Sales of new homes dropped 8.3% in August to a seasonally adjusted annual rate of 795,000, the slowest sales pace since June 2000, the Commerce Department estimated Thursday.
The median sales price fell 7.5% to $225,700 compared with a year earlier, the largest year-over-year decline in 37 years.
The inventory of unsold homes fell by 1.5% to 529,000, the fifth straight decline as builders struggle to bring their inventories down. The inventory represents an 8.2-month supply at the August sales pace, the highest since March. A few comments from the esteemed legion of economists:
"This is just hideous," "Sales have further to fall," "people don't like borrowing to buy depreciating assets, and lenders don't like to lend on them either." Ian Shepherdson, chief U.S. economist for High Frequency Economics.
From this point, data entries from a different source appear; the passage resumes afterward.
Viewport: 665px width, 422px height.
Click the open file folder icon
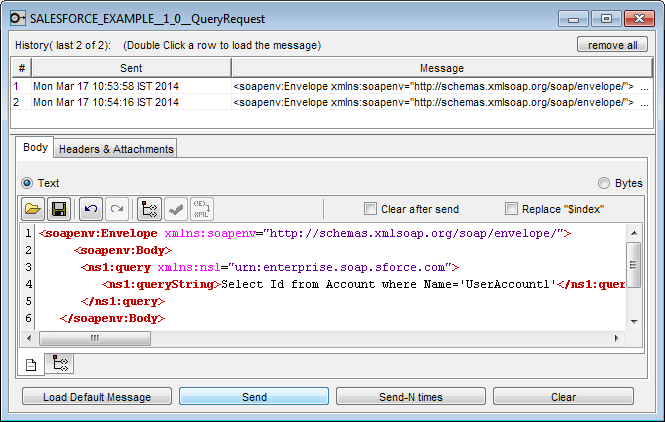coord(34,209)
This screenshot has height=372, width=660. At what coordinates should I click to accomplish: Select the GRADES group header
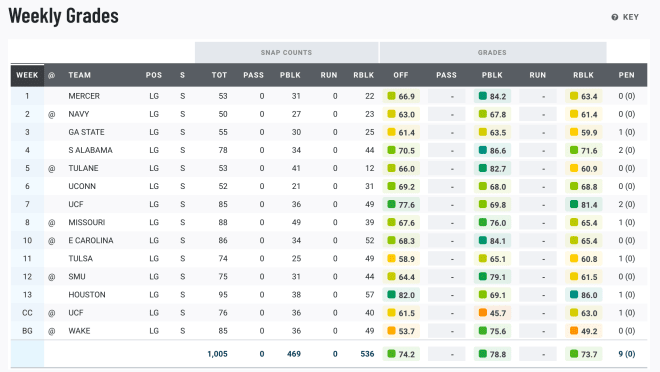(492, 53)
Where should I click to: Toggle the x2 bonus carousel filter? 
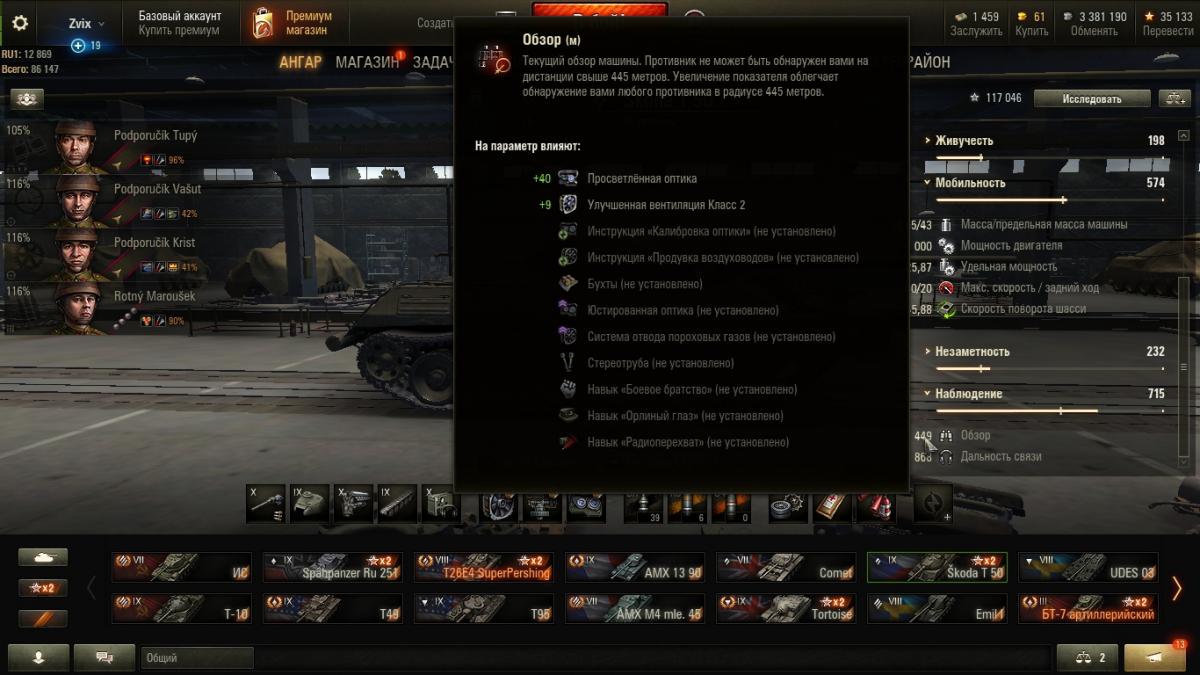click(x=43, y=588)
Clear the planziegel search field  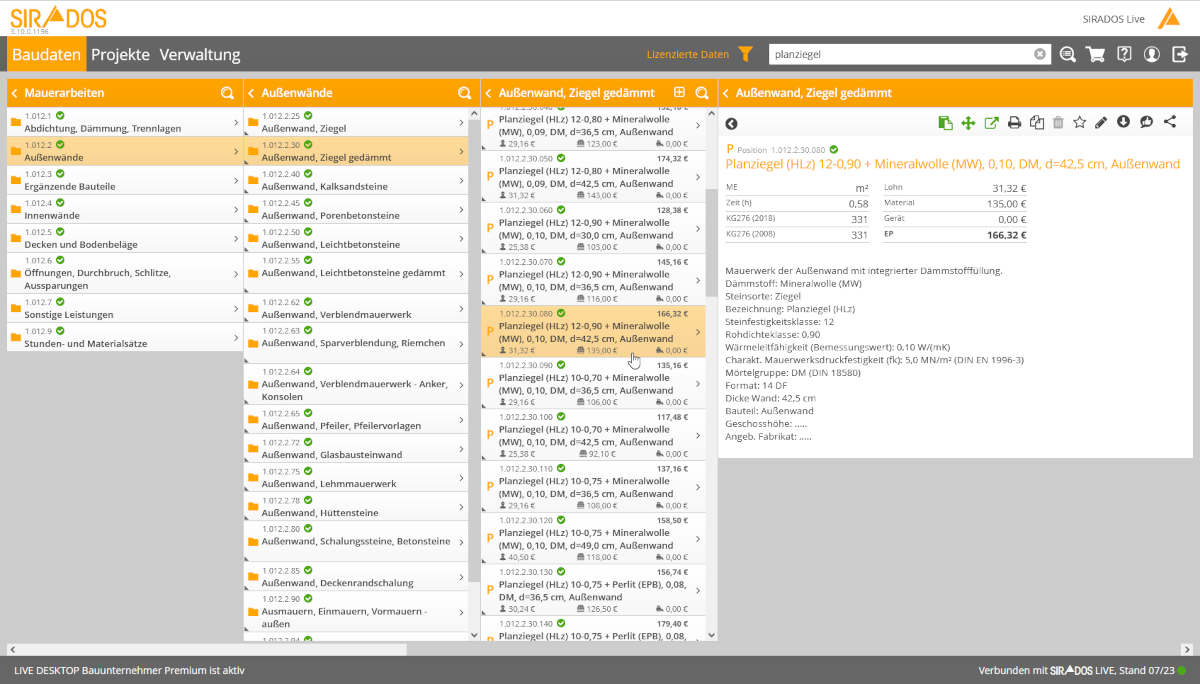pyautogui.click(x=1040, y=54)
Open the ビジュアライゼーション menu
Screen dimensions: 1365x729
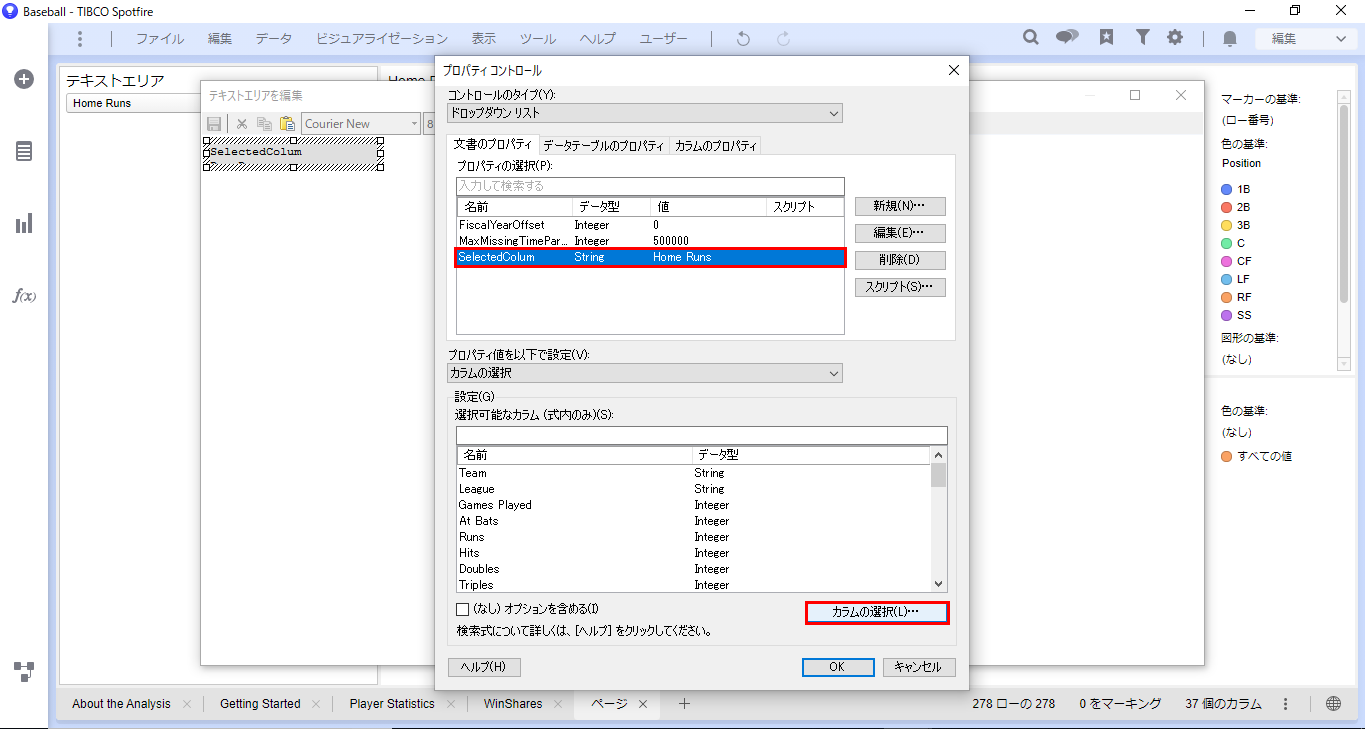pyautogui.click(x=382, y=39)
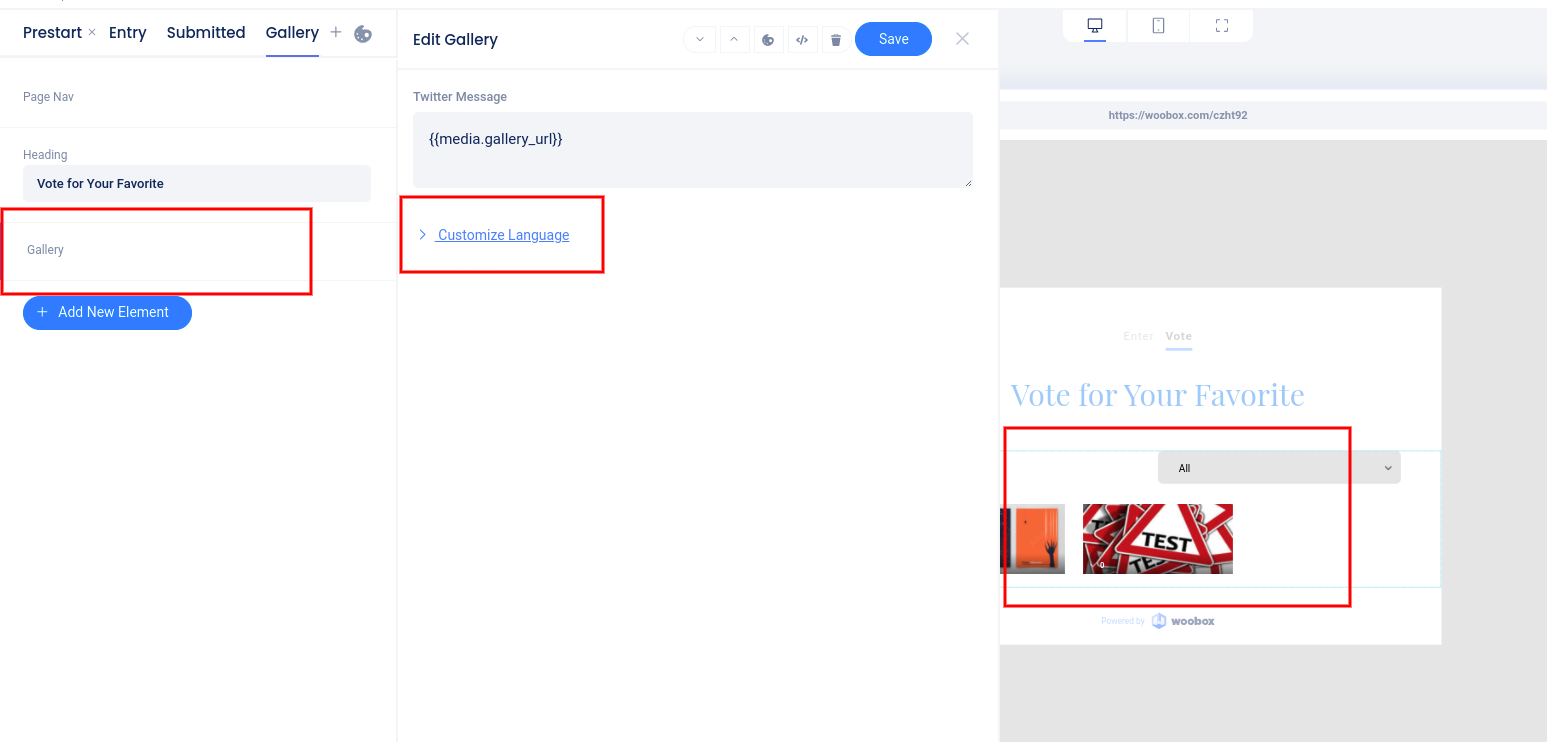Remove the Prestart tab
This screenshot has width=1547, height=742.
pyautogui.click(x=92, y=33)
"This is more evidence that it's going to be a long and -- for a lot of people -- a painful process," "the soft housing market will be with us for a long time, at least 18 months." Mike Schenk, economist for the Credit Union National Association.
"The bad news is that the August data only partially reflect tighter mortgage credit conditions," Richard Moody, chief economist for Mission Residential.
While both existing and new home sales are subject to large revisions you'd have to blind not to see the trend emerging. New home sales are a better proxy for current conditions as they reflect sales in the month of August whereas existing home sales includes homes purchased in July and in some cases June.
The reaction from the market suggests investors are getting used to bad housing data as they continues to climb the wall of worry. That's good because there will be plenty of bad news to come.
KB Home's shocker
Home builder KB Home (KBH) had a shocker of a third quarter posting a loss of $478.6 million, or $6.19 a share from continuing operations, compared with income of $129.3 million, or $1.60 a share the previous year.
During the quarter the company sold its 49% stake in French subsidiary, Kaufman & Broad SA, for an after-tax gain of $438.1 million. Including the French discontinued operations, KB Home said it posted a 3Q07 net loss of $35.6 million, or $0.46 cents a share. Total revenue fell 32% from a year earlier to $1.54 billion.
KB Home said it booked pretax charges of $690.1 million related to inventory and joint-venture impairments and land options it's walking away from. It also took a $107.9 million charge related to goodwill impairment. CEO Jeffrey Mezger had this to say:
The results "reflect the seriously challenging market conditions that prevail for home builders across most of the nation." "The oversupply of unsold new and resale homes and downward pressure on new home values have worsened in many of our markets as tighter lending standards, low affordability and greater buyer caution suppress demand."
"At this time, we see no signs that the housing market is stabilizing and believe it will be some time before a recovery begins." "We expect housing industry conditions to continue to worsen through the end of the year and into 2008."
Pretty grim stuff. It may prove 'seriously challenging' just to stay afloat in 2008.